# sudo problems getting desparate!?



## buchan (Jul 24, 2003)

Ok Here it is I don't know if I have the right forum but here it goes... 

I am running 10.2.6 and I have been having this problem for a while.  If I try and sudo anything I enter in the password and I get the following ...


> sudo vipw
> Password:
> Sorry, try again.
> Password:
> ...



in my syslog file I see the following but really have no idea what it means...


> Jul 24 12:26:15 X sudo:    chris : 3 incorrect password attempts ; TTY=ttyp3 ; PWD=/Users/chris ; USER=root ; COMMAND=/usr/sbin/vipw



I can su - and enter roots password with no problem sudo simply won't allow me to do anything.  

I am a member of the admin group so as far as I can tell this should work.  All other admin users have the same problem on this machine.

Any ideas would be welcome.  I can provide any other info you may need... just let me know.

Thanks


----------



## Darkshadow (Jul 24, 2003)

When you use sudo, you put in your admin password, not root's password.


----------



## slur (Jul 25, 2003)

*man sudo*


----------



## buchan (Jul 25, 2003)

There is no admin user... My user is part of the Admin group which acording to the sudoers file is allowed to sudo.  

Thanks I already found a way around the problem by changing the sudoers file to allow my user to sudo without having to enter a password.  I know this is a security risk but this machine is not accessable to the outside world.

Oh and slur... Thanks for that piece of advice I hadn't ever thought of that ... IT SOLVED NOTHING. 

Isn't it great that because I am a newbie (to this site) I automaticly know nothing.  GD RTFM people piss me off.


----------



## DeltaMac (Jul 25, 2003)

Pardon my ignorance, but wouldn't being part of the admin group make this an admin account by definition? Logged in as an admin user, sudo with the root user's password does not work for me, I have to use the password for the logged-in admin user.  Are you always logged in as a root user?  (Apologize for my rudimentary unix user knowledge, I just know what works and what doesn't work with (my setup of) OS X and sudo (again, my config may not be a normal setup)


----------



## buchan (Jul 25, 2003)

● Information supplied:

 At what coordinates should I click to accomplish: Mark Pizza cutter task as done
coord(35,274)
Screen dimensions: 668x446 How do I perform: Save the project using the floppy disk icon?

● Job 1: Please quote the stretch of the sudo thread from "I can su - and" through "Darkshadow (Jul 24, 2003)".
● Job 2: In the sudo thread, which password does Darkshadow say to enter when using sudo?
The data plays no part in what comes next.

● Complete response 1:
I can su - and enter roots password with no problem sudo simply won't allow me to do anything.  

I am a member of the admin group so as far as I can tell this should work.  All other admin users have the same problem on this machine.

Any ideas would be welcome.  I can provide any other info you may need... just let me know.

Thanks


----------



## Darkshadow (Jul 24, 2003)

● Complete response 2: Your admin password, not root's password.